1. CO (carbon monoxide)₂/N₂A method for producing a gas separation membrane, characterized by comprising: carbonizing the polyvinyl chloride film or the polyvinyl chloride powder in an oxygen-free atmosphere to obtain CO₂/N₂A gas separation membrane.

2. The method of claim 1, wherein: the temperature of the carbonization treatment is 300-800 ℃, and the time is 60-180 min.

3. The method according to claim 1, comprising: heating a polyvinyl chloride film or polyvinyl chloride powder to 300-800 ℃ at a heating rate of 1-5 ℃/min in an oxygen-free atmosphere for carbonization treatment, preserving heat for 60-180 min, and then cooling to room temperature at a cooling rate of 1-5 ℃/min to obtain CO₂/N₂A gas separation membrane.

4. The production method according to claim 1, 2 or 3, characterized in that: the oxygen-free atmosphere comprises a nitrogen atmosphere and/or an inert gas atmosphere; and/or the polymerization degree of the polyvinyl chloride is 850-1200; and/or the polyvinyl chloride comprises any one or the combination of more than two of polyvinyl chloride SG-4, polyvinyl chloride SG-5 and polyvinyl chloride SG-6.

5. The method according to claim 1, comprising: the polyvinyl chloride powder is dissolved in an organic solvent and heated to form a polyvinyl chloride solution, then the polyvinyl chloride solution is applied on a substrate, and the organic solvent is removed to obtain a transparent and flat polyvinyl chloride film.

6. The method of claim 5, wherein: the concentration of the polyvinyl chloride solution is 10-15 wt%; and/or the heating temperature is 60-80 ℃; and/or the organic solvent comprises any one or the combination of more than two of N, N-dimethylformamide, cyclohexanone, dichloroethane, tetrachloroethane and tetrahydrofuran.
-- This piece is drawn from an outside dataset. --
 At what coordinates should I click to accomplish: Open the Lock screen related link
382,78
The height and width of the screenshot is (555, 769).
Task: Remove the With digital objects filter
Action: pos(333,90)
7. The preparation method according to claim 5, characterized by specifically comprising: and casting the polyvinyl chloride solution on the substrate, and drying at 60-80 ℃ to volatilize the organic solvent to obtain the transparent and flat polyvinyl chloride film.

8. CO produced by the process of any one of claims 1 to 7₂/N₂A gas separation membrane; preferably, the CO is₂/N₂Gas separation membrane pair CO₂The adsorption amount of (A) is 0.00409-0.414 mmol/g, CO₂/N₂The separation factor is greater than 101.22.

9. A gas separation method, characterized by comprising: CO as claimed in claim 8₂/N₂The gas separation membrane will contain CO₂And N₂CO in the mixed gas₂And N₂Are separated from each other.

10. A gas separation apparatus comprising the CO according to claim 8₂/N₂A gas separation membrane.